What attracts our attention also is a theme which runs deep in this essay, which is that of mortality. What is most typical of transience is no doubt human life. In his paper “Thoughts on Wars and Deaths” that he wrote almost in a same period as he wrote “On Transience”, he made a statement that if we take the truth of our mortality more seriously, our life becomes more tolerable and meaningful. Then he states: “If you want to endure life, prepare for death”. (Freud, Thoughts on War and Death, 1915,p.299)

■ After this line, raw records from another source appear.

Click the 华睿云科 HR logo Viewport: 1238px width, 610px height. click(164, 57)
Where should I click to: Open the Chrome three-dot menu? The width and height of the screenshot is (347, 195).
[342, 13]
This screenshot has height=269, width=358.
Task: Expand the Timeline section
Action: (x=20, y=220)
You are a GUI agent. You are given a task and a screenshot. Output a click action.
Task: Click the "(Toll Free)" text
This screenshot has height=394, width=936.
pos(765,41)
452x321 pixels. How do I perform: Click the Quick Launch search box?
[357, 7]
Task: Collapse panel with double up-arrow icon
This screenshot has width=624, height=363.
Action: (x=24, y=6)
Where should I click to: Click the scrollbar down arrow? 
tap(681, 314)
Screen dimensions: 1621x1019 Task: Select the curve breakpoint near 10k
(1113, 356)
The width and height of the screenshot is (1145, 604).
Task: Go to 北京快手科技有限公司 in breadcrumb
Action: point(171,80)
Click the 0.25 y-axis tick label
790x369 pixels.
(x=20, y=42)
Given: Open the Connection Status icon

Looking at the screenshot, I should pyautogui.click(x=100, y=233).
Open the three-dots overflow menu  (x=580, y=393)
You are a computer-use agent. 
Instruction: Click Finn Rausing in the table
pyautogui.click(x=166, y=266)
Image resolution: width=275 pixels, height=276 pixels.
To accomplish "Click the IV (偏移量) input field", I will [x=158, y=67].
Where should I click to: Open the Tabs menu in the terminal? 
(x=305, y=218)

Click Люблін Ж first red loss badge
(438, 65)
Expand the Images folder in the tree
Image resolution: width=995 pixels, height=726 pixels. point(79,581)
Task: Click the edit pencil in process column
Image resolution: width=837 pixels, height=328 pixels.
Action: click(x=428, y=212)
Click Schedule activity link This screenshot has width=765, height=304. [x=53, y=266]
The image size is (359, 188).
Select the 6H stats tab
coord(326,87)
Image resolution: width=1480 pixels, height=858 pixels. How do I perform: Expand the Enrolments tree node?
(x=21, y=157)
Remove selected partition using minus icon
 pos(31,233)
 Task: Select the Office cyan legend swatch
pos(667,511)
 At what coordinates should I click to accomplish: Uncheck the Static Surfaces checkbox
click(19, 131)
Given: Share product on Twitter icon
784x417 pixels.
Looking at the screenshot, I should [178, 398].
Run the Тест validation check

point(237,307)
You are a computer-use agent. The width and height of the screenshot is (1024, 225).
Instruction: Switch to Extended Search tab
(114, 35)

Freud was then talking about life itself, rather than objects in general which value is increased due to its transience. Freud appears to be hinting at his attitude toward our mortality and meaning of our life, instead of limiting his discussion to just beauty. Freud lost so many people by this period of his life, and faced a destruction of the civilization that the war destroyed so mercilessly. Obviously, Freud was aware and was intere
sted in his own doomed destiny. What this essay invites us is to explore how transience of the objects and our lives entail their value and beauty, perhaps starting from where Freud stopped.
Note 1
What should be mentioned here before discussing any further the historical meaning of this essay is the
work of Matthew von Unwerth: “Freud’s Requiem:Mourning, memory and Invisible History of a Summer Walk” (2006). This work focuses uniquely on this particular essay and discuss relevant topics in detai, with a belief that ”’On Transience’ is a portrait in miniature of the world of its writer, rich and teeming with the same themes that shaped his life and his work.” Certainly the readers grasp a sentimental, melancholic, even Romantic aspect of Freud .(Book Review. Richard Gottlieb,p. 592)von Unwerth discussed on a deeper level the relationship between Freud’s theory of mourning and the art and culture, while focusing on Freud’s personal relationship with Rilke or Salome. Unfortunately, Unwerth did not discuss Freud’s concern with mortality which I consider is one of the big topics of this essay.